WHAT IS ASKED - Rewrite the stretch from "Identify the location of Parent Account." through "gallery is located", replacing "Find the location of" with "Determine the position of" and keeping everything else the same.
□ □ □
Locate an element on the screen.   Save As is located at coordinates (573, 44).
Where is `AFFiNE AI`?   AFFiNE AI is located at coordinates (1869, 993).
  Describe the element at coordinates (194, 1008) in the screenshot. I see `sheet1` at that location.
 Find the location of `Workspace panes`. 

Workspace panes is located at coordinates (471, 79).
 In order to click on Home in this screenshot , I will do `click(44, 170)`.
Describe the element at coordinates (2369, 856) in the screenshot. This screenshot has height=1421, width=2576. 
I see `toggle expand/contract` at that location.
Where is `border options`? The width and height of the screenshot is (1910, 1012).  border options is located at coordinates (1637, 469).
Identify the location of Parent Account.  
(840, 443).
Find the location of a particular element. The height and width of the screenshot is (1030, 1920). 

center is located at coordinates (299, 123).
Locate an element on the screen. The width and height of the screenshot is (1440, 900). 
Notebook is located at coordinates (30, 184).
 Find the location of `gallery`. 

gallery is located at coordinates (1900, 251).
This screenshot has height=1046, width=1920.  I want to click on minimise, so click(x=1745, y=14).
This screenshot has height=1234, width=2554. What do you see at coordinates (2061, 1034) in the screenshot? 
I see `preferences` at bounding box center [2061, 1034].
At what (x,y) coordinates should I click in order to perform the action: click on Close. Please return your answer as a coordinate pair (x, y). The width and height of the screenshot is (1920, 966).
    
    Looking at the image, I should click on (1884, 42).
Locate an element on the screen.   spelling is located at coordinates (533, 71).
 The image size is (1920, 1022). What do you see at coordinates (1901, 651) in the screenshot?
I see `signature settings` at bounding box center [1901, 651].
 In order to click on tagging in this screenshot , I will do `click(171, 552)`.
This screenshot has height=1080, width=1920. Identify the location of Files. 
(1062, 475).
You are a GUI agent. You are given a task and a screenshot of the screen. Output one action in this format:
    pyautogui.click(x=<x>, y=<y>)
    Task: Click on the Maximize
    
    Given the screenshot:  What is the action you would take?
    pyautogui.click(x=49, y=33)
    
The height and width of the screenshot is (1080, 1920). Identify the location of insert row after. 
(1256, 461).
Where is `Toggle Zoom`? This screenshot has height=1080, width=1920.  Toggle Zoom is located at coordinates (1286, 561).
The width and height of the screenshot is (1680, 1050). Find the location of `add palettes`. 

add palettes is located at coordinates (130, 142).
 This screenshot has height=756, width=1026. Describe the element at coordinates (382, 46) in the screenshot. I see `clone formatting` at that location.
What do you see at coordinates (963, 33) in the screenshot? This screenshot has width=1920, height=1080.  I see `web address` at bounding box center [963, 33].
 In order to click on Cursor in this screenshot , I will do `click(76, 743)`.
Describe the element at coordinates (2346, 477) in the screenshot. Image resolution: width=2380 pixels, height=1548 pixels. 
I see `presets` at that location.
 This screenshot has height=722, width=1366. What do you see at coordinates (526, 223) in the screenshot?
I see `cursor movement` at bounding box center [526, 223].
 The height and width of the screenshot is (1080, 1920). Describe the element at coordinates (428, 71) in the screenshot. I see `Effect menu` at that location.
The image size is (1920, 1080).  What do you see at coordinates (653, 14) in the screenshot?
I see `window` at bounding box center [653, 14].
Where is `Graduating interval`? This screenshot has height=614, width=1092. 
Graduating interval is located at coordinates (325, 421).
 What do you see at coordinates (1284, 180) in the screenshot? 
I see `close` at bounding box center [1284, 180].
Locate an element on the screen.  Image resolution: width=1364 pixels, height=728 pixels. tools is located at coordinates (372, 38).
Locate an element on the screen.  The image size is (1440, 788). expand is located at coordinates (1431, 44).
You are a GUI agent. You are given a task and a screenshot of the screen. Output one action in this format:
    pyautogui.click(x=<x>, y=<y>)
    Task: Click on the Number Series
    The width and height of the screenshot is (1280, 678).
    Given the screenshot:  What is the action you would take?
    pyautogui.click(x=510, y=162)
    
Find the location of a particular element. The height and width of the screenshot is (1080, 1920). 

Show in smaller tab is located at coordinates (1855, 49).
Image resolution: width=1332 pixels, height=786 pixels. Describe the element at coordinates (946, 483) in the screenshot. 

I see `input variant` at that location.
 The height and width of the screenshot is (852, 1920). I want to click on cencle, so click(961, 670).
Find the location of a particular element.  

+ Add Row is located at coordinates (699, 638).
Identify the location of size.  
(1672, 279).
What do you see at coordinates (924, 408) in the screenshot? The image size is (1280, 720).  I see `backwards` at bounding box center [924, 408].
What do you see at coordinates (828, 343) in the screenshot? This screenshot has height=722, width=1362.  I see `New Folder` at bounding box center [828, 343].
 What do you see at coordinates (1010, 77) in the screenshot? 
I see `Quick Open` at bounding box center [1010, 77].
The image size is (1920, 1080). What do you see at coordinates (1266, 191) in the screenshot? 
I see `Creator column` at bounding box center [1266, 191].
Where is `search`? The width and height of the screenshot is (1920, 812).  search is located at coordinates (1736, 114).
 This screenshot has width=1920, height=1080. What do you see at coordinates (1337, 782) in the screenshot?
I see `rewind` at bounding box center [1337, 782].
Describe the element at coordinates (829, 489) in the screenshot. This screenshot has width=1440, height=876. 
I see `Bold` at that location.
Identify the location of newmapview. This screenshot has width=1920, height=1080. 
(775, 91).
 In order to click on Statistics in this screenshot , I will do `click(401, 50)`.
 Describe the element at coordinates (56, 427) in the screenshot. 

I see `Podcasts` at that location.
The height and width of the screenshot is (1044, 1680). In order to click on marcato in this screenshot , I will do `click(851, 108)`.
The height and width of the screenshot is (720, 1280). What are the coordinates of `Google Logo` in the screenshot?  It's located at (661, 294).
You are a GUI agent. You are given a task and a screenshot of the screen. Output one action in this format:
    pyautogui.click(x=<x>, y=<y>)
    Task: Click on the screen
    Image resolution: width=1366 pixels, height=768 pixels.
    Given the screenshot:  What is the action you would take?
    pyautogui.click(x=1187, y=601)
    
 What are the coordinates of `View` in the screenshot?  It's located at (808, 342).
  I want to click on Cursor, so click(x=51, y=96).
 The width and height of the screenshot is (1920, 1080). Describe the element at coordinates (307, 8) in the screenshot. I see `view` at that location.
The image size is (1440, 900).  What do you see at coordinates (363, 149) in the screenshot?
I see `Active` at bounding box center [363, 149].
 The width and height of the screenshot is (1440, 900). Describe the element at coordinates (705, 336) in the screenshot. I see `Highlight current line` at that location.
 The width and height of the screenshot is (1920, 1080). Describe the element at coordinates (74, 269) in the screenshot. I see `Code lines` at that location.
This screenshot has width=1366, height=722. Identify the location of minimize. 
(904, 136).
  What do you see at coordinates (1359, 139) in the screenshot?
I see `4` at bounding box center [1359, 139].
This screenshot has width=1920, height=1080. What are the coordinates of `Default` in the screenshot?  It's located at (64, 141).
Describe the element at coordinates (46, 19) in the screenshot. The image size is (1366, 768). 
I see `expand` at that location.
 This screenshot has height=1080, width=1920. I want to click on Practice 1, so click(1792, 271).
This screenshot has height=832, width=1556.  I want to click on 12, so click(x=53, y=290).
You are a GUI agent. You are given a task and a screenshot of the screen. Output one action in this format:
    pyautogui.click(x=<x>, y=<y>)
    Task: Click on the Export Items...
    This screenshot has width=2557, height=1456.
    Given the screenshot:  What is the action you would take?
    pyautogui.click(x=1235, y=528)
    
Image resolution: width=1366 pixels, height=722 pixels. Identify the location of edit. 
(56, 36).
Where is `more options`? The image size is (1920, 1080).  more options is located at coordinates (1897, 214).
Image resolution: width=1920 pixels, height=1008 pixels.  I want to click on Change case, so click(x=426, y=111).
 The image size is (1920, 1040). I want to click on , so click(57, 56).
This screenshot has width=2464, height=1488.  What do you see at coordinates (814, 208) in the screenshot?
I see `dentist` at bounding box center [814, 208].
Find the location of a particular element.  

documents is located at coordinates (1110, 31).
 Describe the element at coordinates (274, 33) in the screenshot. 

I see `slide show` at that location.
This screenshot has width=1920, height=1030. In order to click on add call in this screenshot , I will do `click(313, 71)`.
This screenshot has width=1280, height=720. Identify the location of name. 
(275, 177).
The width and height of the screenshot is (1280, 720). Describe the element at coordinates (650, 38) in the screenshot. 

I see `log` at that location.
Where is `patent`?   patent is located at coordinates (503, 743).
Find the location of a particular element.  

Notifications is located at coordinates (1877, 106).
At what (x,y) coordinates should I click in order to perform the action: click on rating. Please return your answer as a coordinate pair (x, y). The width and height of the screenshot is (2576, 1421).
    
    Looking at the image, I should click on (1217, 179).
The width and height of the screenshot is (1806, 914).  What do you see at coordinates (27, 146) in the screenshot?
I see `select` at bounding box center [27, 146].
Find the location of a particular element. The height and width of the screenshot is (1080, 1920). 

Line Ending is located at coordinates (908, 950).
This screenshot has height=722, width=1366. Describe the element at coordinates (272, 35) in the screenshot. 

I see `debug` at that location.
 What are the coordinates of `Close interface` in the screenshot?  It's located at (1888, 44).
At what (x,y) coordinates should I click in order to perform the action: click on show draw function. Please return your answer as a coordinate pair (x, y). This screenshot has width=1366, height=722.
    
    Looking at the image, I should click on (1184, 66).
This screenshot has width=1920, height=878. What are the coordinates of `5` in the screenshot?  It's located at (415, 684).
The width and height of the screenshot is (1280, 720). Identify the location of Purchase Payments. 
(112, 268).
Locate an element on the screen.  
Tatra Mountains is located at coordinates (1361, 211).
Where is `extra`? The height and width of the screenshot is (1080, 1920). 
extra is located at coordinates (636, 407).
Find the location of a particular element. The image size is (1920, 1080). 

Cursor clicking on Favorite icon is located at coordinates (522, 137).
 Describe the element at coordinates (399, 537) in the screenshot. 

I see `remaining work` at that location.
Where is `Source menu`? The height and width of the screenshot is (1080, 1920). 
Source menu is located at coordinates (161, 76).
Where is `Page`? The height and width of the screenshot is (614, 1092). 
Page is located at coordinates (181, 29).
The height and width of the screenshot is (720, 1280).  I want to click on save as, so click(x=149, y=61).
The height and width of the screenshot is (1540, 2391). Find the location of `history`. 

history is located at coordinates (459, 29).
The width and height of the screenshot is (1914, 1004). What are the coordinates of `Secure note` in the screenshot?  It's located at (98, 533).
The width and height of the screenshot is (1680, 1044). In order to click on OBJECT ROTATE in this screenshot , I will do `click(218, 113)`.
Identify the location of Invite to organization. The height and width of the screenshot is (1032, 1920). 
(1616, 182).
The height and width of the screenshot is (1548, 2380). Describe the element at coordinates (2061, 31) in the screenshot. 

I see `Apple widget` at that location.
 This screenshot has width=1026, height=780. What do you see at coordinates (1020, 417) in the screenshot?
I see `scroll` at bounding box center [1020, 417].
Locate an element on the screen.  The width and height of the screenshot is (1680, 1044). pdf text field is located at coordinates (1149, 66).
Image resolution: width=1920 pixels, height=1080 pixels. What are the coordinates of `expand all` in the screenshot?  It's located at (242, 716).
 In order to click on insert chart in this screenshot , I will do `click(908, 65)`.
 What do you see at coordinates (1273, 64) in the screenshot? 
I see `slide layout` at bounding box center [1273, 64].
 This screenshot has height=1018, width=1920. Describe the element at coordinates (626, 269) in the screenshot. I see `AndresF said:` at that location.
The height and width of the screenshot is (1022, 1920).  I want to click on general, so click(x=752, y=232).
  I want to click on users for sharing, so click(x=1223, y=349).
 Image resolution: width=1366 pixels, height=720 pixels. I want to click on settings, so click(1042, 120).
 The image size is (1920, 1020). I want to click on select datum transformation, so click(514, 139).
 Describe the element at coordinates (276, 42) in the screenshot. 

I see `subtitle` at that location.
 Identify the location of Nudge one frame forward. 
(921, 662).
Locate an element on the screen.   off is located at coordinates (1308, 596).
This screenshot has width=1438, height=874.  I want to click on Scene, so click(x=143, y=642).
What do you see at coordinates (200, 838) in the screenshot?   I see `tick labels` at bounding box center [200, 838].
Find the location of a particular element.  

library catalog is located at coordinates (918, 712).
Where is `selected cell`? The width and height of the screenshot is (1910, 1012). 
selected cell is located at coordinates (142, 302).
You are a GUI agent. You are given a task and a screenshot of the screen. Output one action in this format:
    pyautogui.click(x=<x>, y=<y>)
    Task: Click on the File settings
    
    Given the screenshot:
□ □ □
OUTPUT OF THE TASK -
Identify the location of Parent Account.  
(840, 443).
Determine the position of a particular element. The height and width of the screenshot is (1030, 1920). 

center is located at coordinates (299, 123).
Locate an element on the screen. The width and height of the screenshot is (1440, 900). 
Notebook is located at coordinates (30, 184).
 Determine the position of `gallery`. 

gallery is located at coordinates (1900, 251).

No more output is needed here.